[Records contained in a dataset]

◇ ◇ ◇ ◇ ◇ ◇ ◇

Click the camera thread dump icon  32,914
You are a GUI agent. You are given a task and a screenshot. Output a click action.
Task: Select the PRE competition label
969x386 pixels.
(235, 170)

◇ ◇ ◇ ◇ ◇ ◇ ◇

THE PROBLEM:
Nothing may change. Retype all of the entries.

SOLVED EXERCISE:
Click the camera thread dump icon  32,914
You are a GUI agent. You are given a task and a screenshot. Output a click action.
Task: Select the PRE competition label
969x386 pixels.
(235, 170)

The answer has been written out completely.